MONTBLANC | Nicolas Baretzki, CEO, en interview

»L’e-commerce? Une affaire d’icônes


Le dirigeant casse l’idée très répandue que le succès de la vente en ligne est avant tout liée au segment de prix. La même loi commerciale domine le digital et la vente au détail: une montre se vendra toujours mieux si elle bénéficie d’une image forte.

Interview Pierre-André Schmitt

WATCH AROUND: Monsieur Baretzki, combien coûte la montre la moins chère chez Montblanc?

NICOLAS BARETZKI: Chez Montblanc, nous commençons à environ 2000 francs dans le segment d'entrée de gamme. Nous avons trois gammes de prix différentes. De 2000 à 5000 francs nous proposons des montres équipées de calibres industriels et de petites complications. Il y a ensuite les calibres manufacture avec déjà de belles complications, entre 5000 et 25'000 francs – la Géosphère pour 5200 francs par exemple. Au-delà de 25'000 francs, nous sommes sur les modèles équipés de nos mouvements de pointe réalisés dans notre manufacture Minerva à Villeret.

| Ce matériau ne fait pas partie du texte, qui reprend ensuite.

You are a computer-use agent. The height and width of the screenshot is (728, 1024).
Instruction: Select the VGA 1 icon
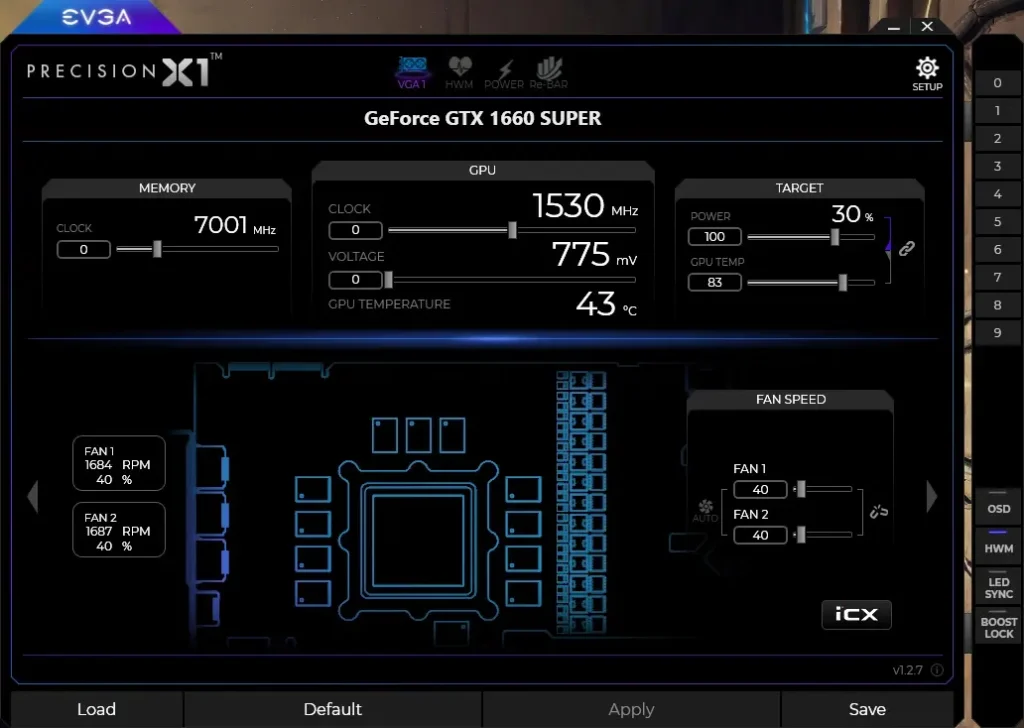pyautogui.click(x=412, y=72)
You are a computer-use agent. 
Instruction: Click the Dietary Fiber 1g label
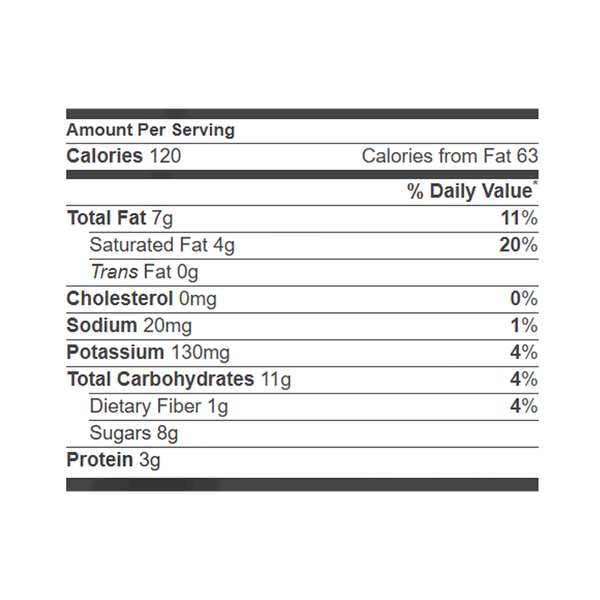(x=158, y=406)
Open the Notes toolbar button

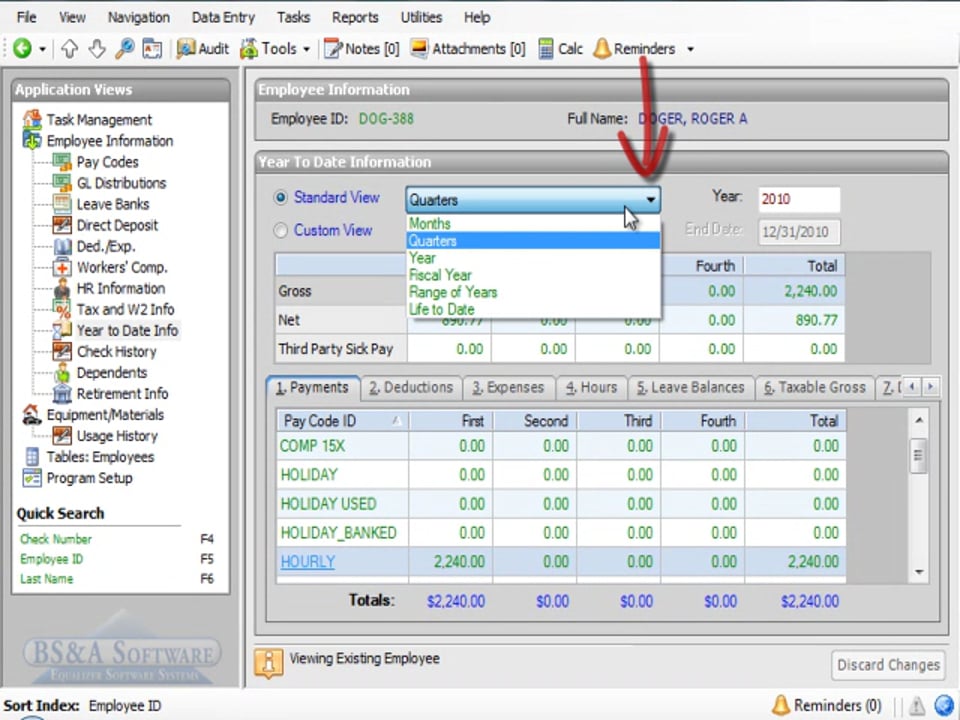click(x=362, y=48)
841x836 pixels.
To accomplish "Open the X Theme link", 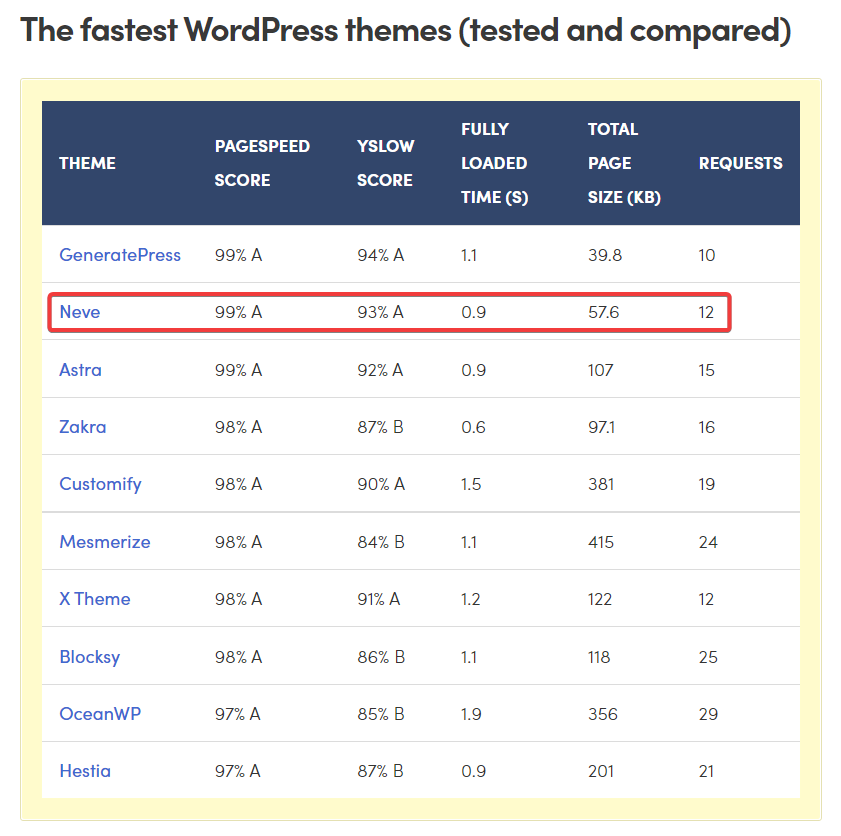I will point(94,598).
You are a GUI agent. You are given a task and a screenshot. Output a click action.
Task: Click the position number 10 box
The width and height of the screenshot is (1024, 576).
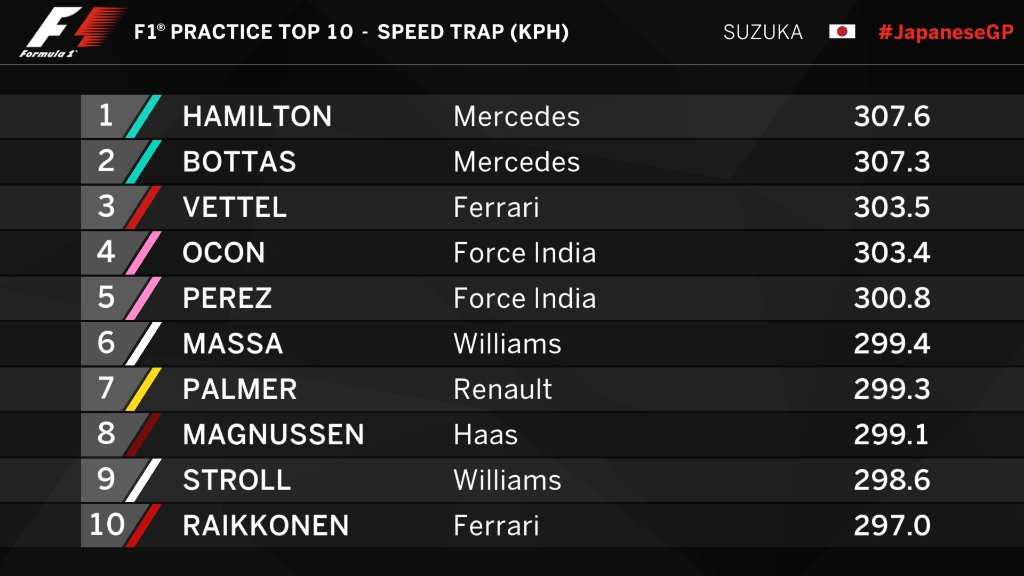coord(106,525)
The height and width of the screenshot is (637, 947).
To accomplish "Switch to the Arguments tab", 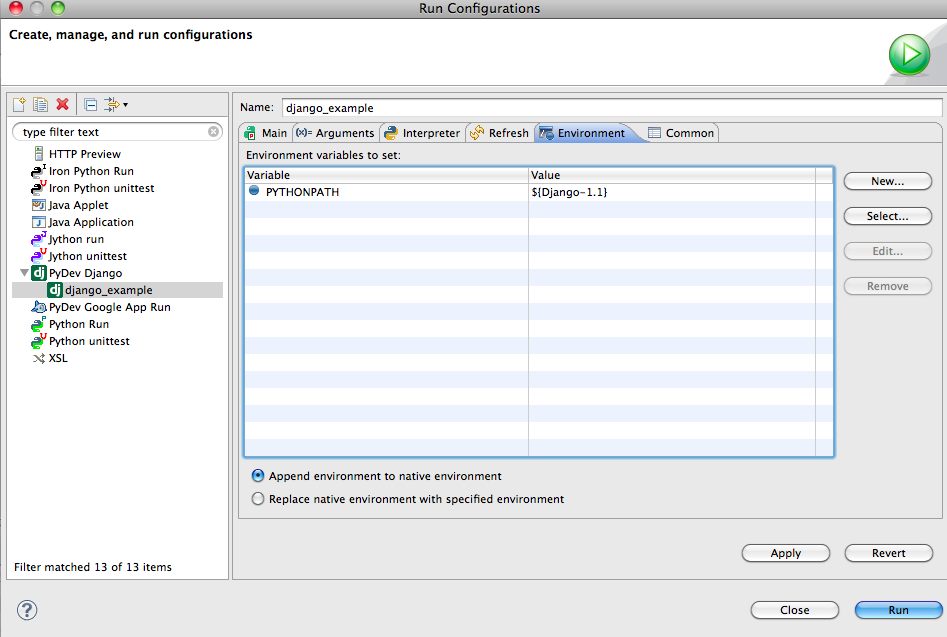I will 336,132.
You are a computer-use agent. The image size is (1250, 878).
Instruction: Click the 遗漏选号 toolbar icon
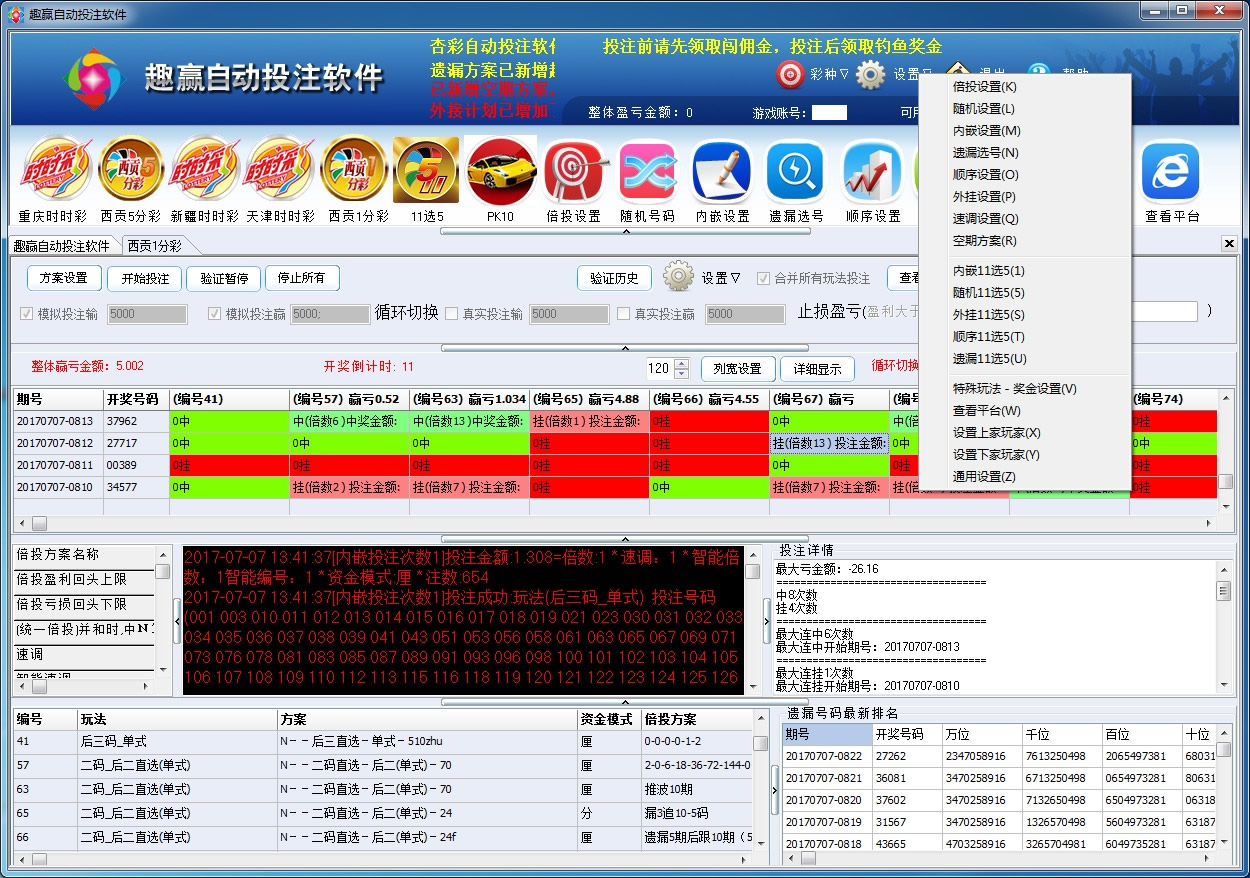pos(795,170)

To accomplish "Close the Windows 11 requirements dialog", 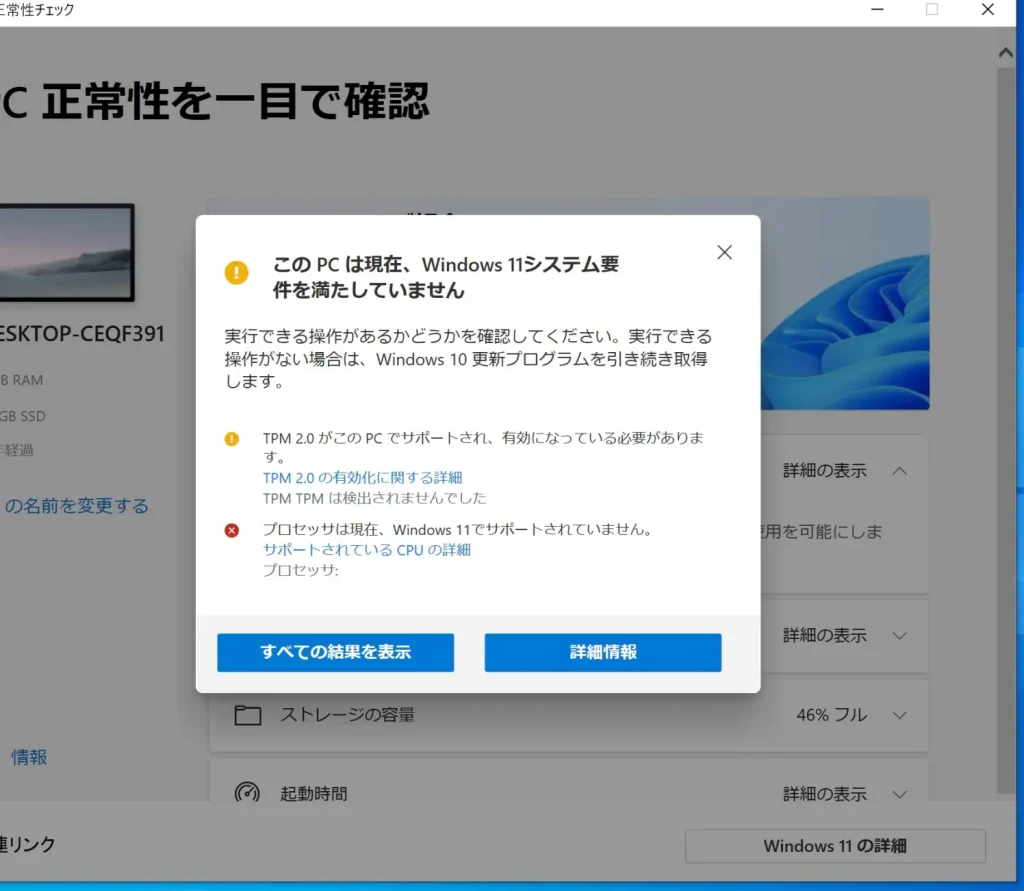I will (724, 252).
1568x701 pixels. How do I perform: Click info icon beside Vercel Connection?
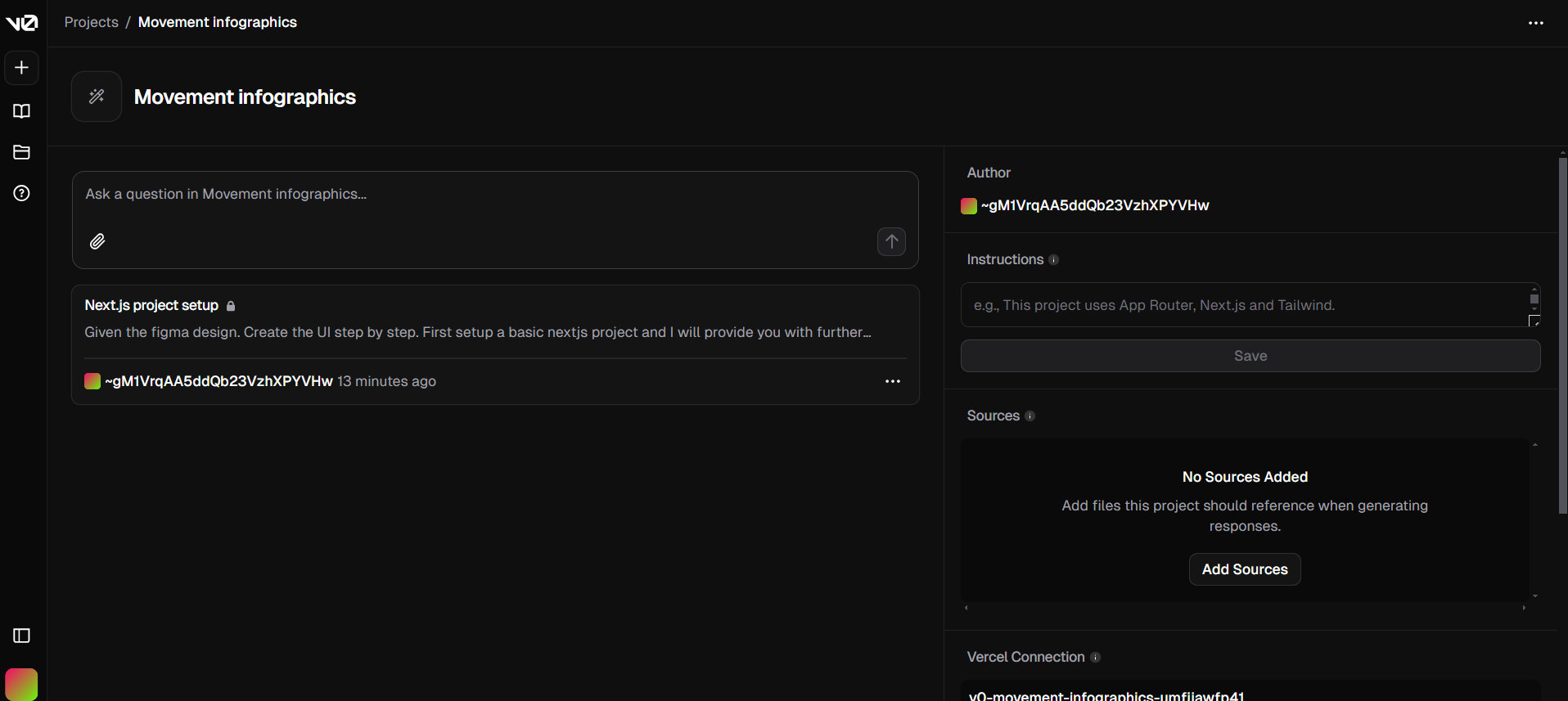point(1096,658)
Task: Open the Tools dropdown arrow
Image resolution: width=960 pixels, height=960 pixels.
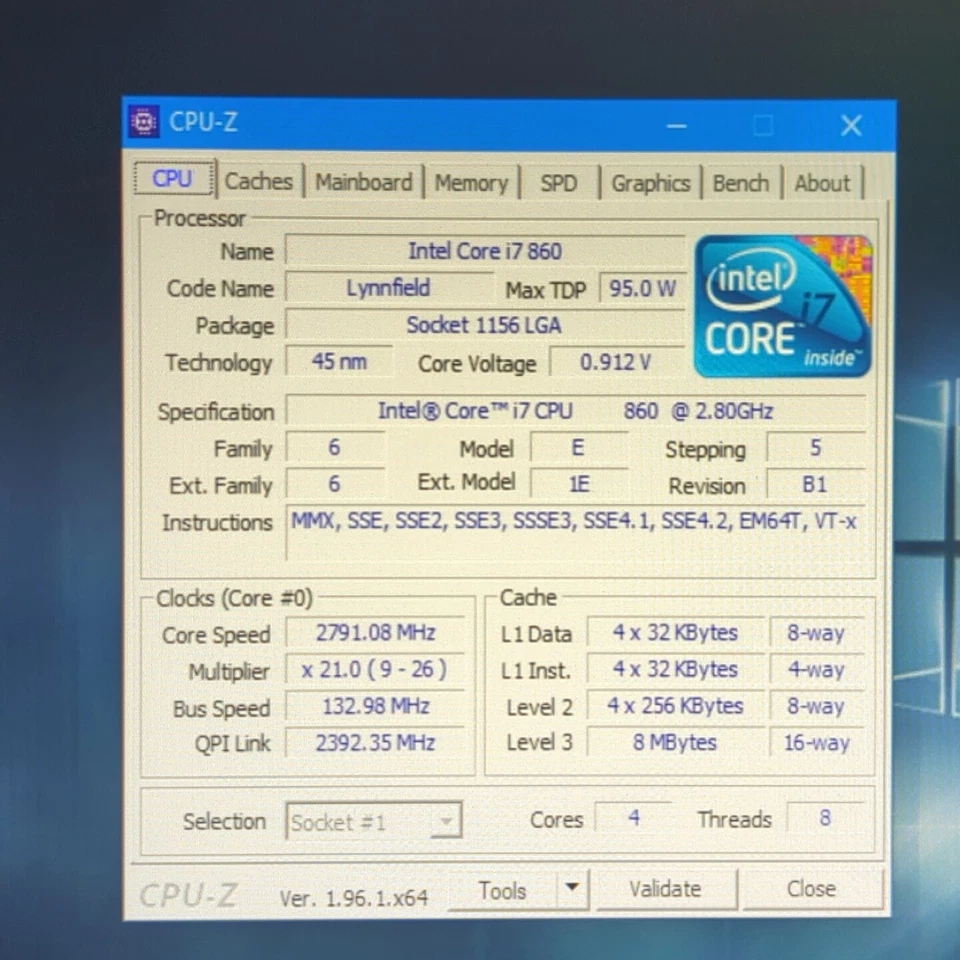Action: (x=571, y=888)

Et combien coûte le modèle le plus cher?

Chez Minerva, nous avons des pièces d'une incroyable sophistication technique, dont les prix vont jusqu'à 280’000 francs.

De 2000 à 280'000 francs… l’éventail est large.

Clairement. Mais il faut aussi mettre les choses en perspective. La grande majorité de nos ventes se concentre dans la fourchette de 2000 à 100’000 francs. Nous sommes aussi, pour ainsi dire, dans la ligue de formule 1, avec le plus petit nombre d'unités et des développements très complexes menés chez Minerva, des pièces uniques, pour ainsi dire. 

En d'autres termes, vous devez équilibrer à la fois le volume d'affaires et le haut de gamme. Comment faites-vous cela?

C'est tout l'esprit de la maison. Nous voulons être actifs dans tous les segments et fournir la meilleure expertise possible dans tous les segments. Pour les instruments d'écriture, par exemple, l'offre commence à 200 francs, dans la ligne Meisterstück les prix montent jusqu’à 400 francs. Nous avons ensuite des séries limitées, qui sont fabriquées dans des départements spéciaux, et là une pièce peut coûter 50’000, 100’000 ou même deux ou trois millions de francs. Nous voulons aller très loin et agir de manière cohérente sur une palette très large.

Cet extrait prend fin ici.